─── DATASET RECORDS ───
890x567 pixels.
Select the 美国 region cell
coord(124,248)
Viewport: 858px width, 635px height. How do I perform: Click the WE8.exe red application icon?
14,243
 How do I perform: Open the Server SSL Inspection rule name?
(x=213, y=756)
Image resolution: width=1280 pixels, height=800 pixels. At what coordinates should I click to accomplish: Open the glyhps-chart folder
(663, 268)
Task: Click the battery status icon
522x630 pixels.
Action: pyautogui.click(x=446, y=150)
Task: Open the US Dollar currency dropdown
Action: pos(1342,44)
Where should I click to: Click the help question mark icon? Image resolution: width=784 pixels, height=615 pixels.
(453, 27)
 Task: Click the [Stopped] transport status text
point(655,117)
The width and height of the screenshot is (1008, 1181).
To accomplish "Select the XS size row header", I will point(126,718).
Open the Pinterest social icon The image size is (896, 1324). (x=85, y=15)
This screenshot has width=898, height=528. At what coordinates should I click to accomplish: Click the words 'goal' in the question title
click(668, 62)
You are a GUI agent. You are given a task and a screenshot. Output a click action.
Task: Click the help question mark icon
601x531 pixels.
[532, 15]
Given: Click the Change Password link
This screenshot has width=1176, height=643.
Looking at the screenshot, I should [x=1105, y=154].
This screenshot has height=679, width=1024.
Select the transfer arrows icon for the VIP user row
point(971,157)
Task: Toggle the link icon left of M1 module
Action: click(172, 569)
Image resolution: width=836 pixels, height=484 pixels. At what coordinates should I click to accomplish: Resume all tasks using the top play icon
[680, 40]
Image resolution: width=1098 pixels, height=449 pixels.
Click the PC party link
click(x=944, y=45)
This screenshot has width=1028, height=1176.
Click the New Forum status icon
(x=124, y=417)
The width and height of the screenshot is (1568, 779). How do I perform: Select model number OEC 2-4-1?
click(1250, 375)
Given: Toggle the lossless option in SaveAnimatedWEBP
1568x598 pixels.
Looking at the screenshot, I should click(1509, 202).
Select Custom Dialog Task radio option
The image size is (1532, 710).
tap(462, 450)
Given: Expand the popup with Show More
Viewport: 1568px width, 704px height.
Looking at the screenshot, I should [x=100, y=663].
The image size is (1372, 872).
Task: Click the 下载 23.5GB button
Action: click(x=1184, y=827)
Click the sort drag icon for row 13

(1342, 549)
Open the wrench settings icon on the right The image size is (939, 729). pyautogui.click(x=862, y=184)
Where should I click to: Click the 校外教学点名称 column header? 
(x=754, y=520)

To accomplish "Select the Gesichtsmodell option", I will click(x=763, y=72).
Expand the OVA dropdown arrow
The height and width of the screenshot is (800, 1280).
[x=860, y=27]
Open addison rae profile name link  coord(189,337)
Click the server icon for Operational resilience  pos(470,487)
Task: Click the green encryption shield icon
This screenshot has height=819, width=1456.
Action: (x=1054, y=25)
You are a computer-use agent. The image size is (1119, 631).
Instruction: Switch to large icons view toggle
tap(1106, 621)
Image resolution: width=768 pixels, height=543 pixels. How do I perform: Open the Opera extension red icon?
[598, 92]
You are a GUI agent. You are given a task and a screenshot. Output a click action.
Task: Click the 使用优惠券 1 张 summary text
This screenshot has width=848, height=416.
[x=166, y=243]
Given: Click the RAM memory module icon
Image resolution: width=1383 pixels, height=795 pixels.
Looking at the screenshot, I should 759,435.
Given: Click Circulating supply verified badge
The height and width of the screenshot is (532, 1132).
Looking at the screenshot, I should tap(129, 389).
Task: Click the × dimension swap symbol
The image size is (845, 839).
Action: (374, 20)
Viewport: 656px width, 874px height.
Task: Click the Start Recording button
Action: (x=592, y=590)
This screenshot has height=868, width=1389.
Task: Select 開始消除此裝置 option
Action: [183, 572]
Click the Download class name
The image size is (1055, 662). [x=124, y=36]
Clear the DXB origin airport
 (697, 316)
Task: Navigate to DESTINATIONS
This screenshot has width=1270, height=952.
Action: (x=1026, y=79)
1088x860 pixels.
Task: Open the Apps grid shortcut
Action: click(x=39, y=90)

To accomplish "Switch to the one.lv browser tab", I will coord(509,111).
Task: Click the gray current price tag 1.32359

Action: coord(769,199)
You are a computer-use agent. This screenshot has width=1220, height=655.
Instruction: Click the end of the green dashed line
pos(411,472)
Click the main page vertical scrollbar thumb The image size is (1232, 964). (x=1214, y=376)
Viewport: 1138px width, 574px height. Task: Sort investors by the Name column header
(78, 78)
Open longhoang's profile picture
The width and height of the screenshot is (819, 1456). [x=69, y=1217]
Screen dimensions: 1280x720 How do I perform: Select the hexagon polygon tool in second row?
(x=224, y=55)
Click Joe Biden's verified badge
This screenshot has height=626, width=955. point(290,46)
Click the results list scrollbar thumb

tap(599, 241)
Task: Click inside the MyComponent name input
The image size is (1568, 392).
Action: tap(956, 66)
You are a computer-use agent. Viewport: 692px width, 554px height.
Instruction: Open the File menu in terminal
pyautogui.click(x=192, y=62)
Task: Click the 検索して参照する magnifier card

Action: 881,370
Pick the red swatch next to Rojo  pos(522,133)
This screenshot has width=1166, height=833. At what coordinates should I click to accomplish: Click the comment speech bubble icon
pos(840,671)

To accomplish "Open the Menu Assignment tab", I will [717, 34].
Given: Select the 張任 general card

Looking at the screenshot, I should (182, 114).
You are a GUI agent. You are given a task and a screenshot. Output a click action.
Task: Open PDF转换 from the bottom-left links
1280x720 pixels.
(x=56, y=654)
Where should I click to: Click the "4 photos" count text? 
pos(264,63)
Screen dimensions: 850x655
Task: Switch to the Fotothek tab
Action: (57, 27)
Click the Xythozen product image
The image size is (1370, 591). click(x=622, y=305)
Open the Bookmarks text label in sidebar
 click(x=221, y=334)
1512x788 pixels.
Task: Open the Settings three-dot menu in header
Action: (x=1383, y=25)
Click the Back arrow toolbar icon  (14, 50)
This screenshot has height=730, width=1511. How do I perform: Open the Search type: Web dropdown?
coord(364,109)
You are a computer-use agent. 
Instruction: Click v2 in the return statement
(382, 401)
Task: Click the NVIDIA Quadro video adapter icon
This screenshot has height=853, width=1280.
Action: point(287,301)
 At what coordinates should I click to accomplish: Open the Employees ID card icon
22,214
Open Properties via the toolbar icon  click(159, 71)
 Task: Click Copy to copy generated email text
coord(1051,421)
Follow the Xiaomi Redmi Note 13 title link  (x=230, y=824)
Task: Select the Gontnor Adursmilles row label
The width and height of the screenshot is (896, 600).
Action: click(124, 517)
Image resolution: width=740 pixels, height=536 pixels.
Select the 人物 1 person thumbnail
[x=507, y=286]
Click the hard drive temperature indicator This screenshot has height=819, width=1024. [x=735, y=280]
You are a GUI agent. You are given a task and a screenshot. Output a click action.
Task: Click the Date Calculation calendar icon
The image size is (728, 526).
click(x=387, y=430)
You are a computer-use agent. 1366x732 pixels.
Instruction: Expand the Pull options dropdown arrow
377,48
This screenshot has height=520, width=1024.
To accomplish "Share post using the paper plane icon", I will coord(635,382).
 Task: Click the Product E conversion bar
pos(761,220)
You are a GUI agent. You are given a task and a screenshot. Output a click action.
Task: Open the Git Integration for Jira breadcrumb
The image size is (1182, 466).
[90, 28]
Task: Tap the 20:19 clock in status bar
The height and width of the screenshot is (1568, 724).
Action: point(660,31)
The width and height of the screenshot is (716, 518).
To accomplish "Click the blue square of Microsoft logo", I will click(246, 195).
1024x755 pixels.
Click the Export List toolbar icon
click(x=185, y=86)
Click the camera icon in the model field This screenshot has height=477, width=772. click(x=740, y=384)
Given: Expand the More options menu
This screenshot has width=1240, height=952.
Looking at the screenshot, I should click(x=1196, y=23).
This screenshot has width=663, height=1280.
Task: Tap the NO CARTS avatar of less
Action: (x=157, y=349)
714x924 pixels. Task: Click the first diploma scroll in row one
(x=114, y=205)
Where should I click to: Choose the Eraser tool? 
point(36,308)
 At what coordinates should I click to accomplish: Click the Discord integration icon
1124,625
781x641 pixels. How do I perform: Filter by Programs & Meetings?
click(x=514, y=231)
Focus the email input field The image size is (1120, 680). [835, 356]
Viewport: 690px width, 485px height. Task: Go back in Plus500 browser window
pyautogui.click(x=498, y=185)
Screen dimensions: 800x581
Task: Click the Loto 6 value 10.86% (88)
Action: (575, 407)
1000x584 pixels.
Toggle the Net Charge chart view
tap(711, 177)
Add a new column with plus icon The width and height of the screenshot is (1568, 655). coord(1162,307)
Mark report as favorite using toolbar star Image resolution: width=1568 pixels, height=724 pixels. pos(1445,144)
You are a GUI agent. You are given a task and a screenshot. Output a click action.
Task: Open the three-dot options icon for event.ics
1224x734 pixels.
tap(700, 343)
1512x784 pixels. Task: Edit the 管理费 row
───
Find the lines of the listing above that hold "with". Please copy them.

Given: Expand the popup with Show More
Add a new column with plus icon The width and height of the screenshot is (1568, 655). coord(1162,307)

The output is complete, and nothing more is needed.